Hence this extends the JSON compliation database format by an optional compiler arguments entry. This change is backwards compatible

{
    "directory": "/home/user/code/myproject/build-release",
    "compiler_arguments: "-Itest/9f86d08@@simple_test@exe -Itest -I../test -I../include -fdiagnostics-color=always -DNDEBUG -pipe -D_FILE_OFFSET_BITS=64 -Wall -Winvalid-pch -Wextra -Wpedantic -Werror -std=gnu11 -O3 -pthread -UNDEBUG -MD -MQ 'test/9f86d08@@simple_test@exe/simple_test.c.o' -MF 'test/9f86d08@@simple_test@exe/simple_test.c.o.d' -o 'test/9f86d08@@simple_test@exe/simple_test.c.o' -c ../test/simple_test.c",
    "command": "ccache cc -Itest/9f86d08@@simple_test@exe -Itest -I../test -I../include -fdiagnostics-color=always -DNDEBUG -pipe -D_FILE_OFFSET_BITS=64 -Wall -Winvalid-pch -Wextra -Wpedantic -Werror -std=gnu11 -O3 -pthread -UNDEBUG -MD -MQ 'test/9f86d08@@simple_test@exe/simple_test.c.o' -MF 'test/9f86d08@@simple_test@exe/simple_test.c.o.d' -o 'test/9f86d08@@simple_test@exe/simple_test.c.o' -c ../test/simple_test.c",
    "file": "../test/simple_test.c"
},

Compilation Database consuming tools could check if the format already includes the new entry, and fall back to the (legacy) "command" entry if not.

Compilation Database producing tools, usually build systems like meson, should be easily able to create the new entry for the compiler arguments, since they have knowledge about what is a compiler argument and what is a compiler executable.
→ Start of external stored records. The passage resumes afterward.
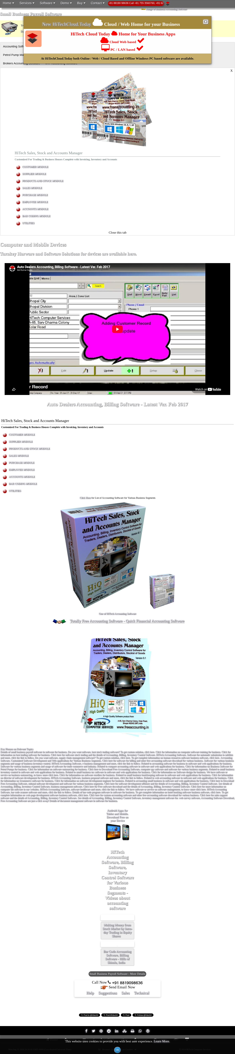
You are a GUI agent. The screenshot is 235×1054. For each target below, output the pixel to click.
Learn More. (162, 1041)
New (47, 24)
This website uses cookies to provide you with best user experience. (117, 1045)
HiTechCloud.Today (72, 24)
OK (117, 1050)
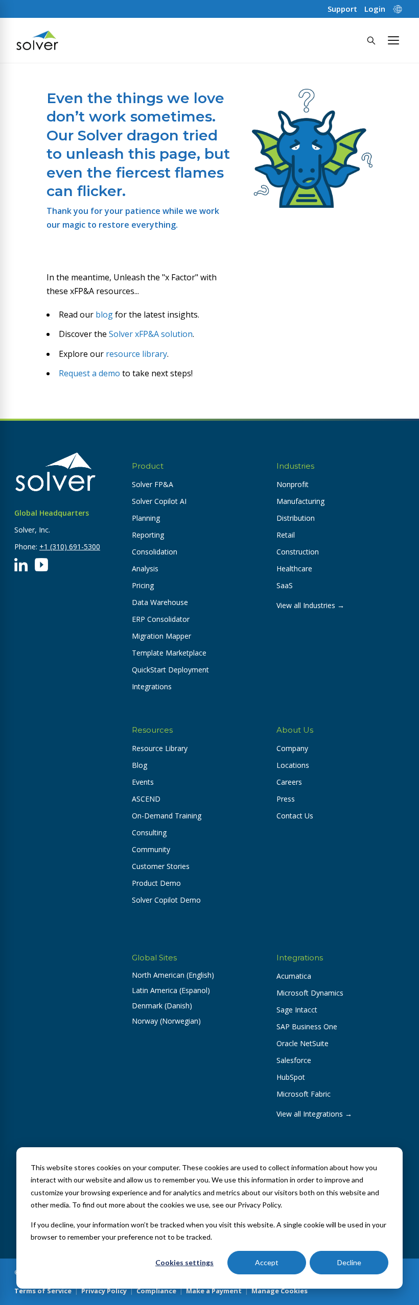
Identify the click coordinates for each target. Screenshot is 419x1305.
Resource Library (160, 748)
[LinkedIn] (21, 564)
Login (374, 9)
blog (104, 314)
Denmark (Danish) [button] (162, 1005)
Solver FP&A (152, 484)
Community (151, 849)
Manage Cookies (279, 1290)
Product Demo (156, 883)
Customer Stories (161, 866)
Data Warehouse (160, 602)
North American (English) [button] (173, 975)
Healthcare (294, 568)
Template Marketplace (169, 653)
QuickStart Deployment (170, 669)
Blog (139, 765)
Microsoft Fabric (303, 1094)
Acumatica (293, 976)
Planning (146, 518)
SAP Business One (306, 1026)
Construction (297, 552)
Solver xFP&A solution (151, 334)
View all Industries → (310, 605)
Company (292, 748)
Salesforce (293, 1060)
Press (285, 799)
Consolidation (154, 552)
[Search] (371, 40)
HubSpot (290, 1077)
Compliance (156, 1290)
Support (342, 9)
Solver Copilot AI (159, 501)
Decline (349, 1262)
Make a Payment (214, 1290)
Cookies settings (184, 1262)
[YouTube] (41, 564)
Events (143, 782)
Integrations (152, 686)
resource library (136, 353)
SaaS (284, 585)
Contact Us (294, 815)
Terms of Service (43, 1290)
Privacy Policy (104, 1290)
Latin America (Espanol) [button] (171, 990)
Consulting (149, 832)
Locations (292, 765)
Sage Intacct (296, 1009)
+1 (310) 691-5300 (69, 546)
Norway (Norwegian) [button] (166, 1021)
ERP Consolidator (161, 619)
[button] (393, 40)
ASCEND (146, 799)
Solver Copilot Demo (166, 900)
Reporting (148, 535)
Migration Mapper (161, 636)
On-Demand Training (166, 815)
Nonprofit (292, 484)
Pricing (143, 585)
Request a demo (89, 373)
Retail (285, 535)
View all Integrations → (314, 1114)
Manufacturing (300, 501)
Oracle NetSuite (302, 1043)
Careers (289, 782)
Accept (266, 1262)
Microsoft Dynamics (309, 993)
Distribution (295, 518)
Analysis (145, 568)
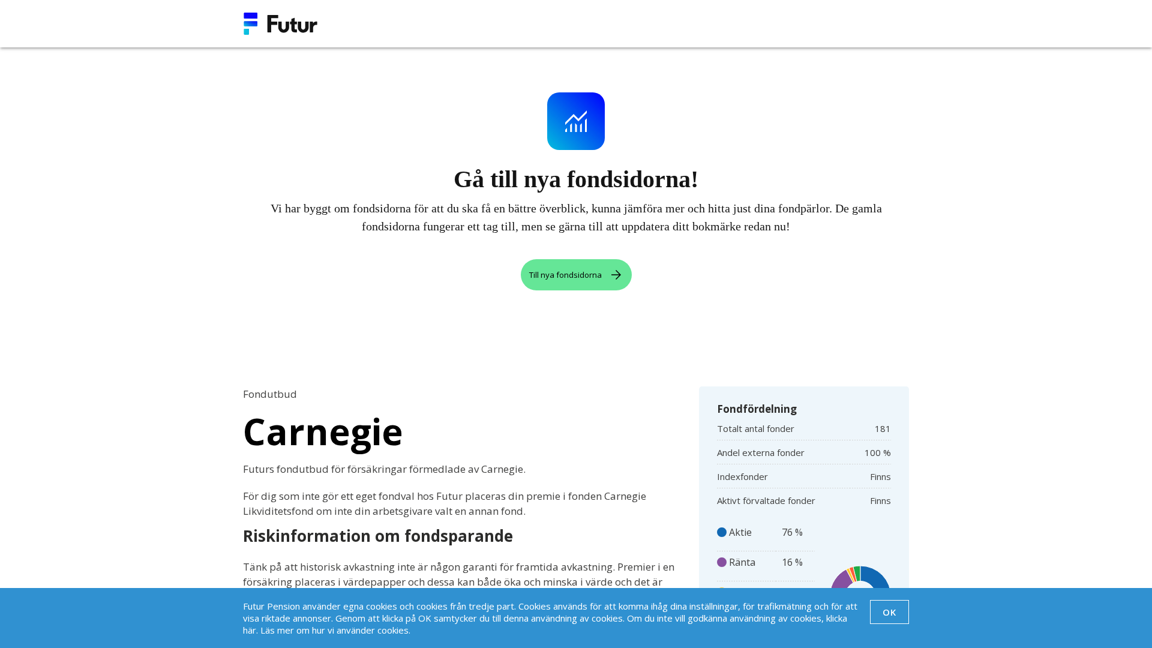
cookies (393, 630)
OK (889, 612)
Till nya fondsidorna (565, 274)
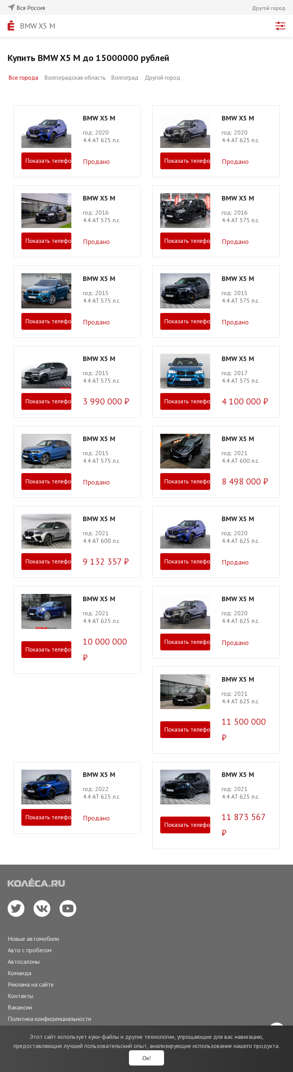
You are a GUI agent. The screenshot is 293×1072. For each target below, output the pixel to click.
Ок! (146, 1058)
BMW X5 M (37, 26)
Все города (23, 77)
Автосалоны (24, 961)
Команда (19, 973)
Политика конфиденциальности (49, 1018)
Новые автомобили (33, 938)
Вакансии (20, 1007)
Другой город (162, 77)
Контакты (20, 996)
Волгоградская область (75, 77)
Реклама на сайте (31, 984)
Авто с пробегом (30, 950)
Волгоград (124, 77)
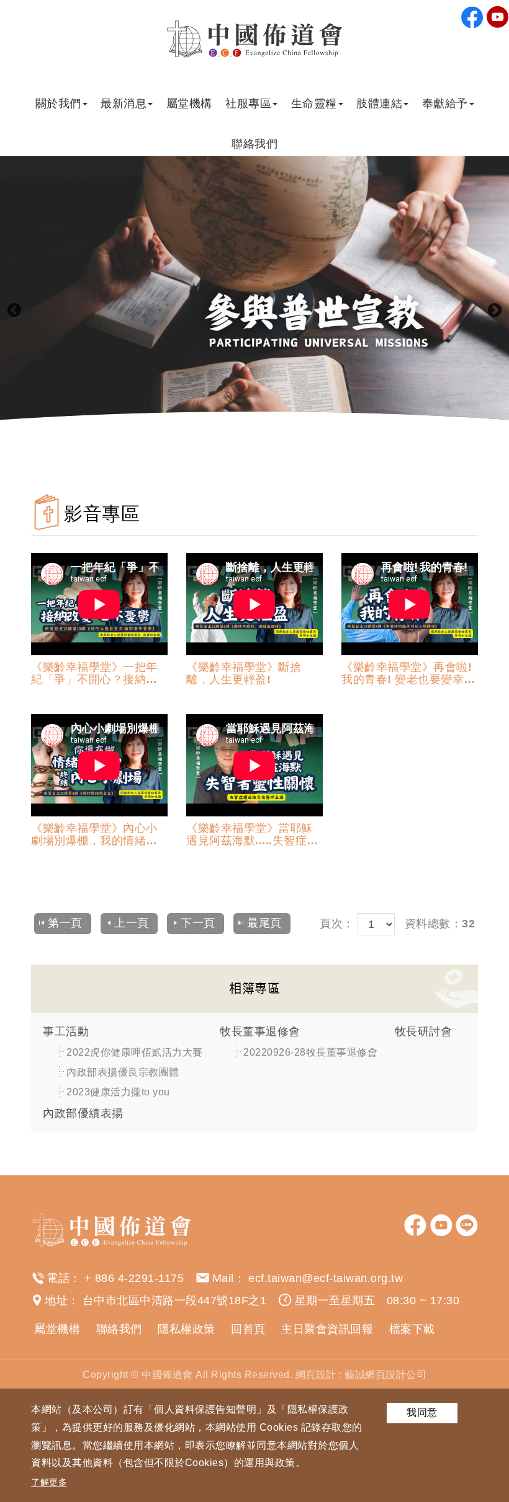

The problem is that this semantic is lost in the current format of the compilation database.

Related bug: https://bugs.llvm.org/show_bug.cgi?id=45829

Diff Detail

Event Timeline

Flow created this revision.May 7 2020, 7:02 AM
Flow edited the summary of this revision. (Show Details)May 7 2020, 7:05 AM
Flow added a reviewer: silvas.May 7 2020, 7:07 AM
silvas resigned from this revision.May 7 2020, 1:25 PM
silvas added a reviewer: klimek.

I have not looked at this stuff for a long time. Adding Manuel who is probably more up to date on this.

Adding Sam, as I remember clangd having that problem.

Hi, thanks for sending this! I'm sympathetic to wanting this fixed but a bit skeptical about changing it :-) It would be good to discuss the tradeoffs, and in any case document whether we expect this problem to be solved by build systems, consuming tools, or in the format.

compile_commands.json is a pretty simple and historically-stable format that is an interface boundary for lots of existing tooling, so this is a significant change.
Do we have evidence that this is a *large* problem? e.g. what tools are reasonably commonly deployed that simple unwrapping heuristics won't catch? Is there a reason IWYU can't use JSONCompilationDatabase, where this problem is (AFAIK) solved? (Not a general solution, but most tools consuming this format are clang-based, including IWYU as I understand...)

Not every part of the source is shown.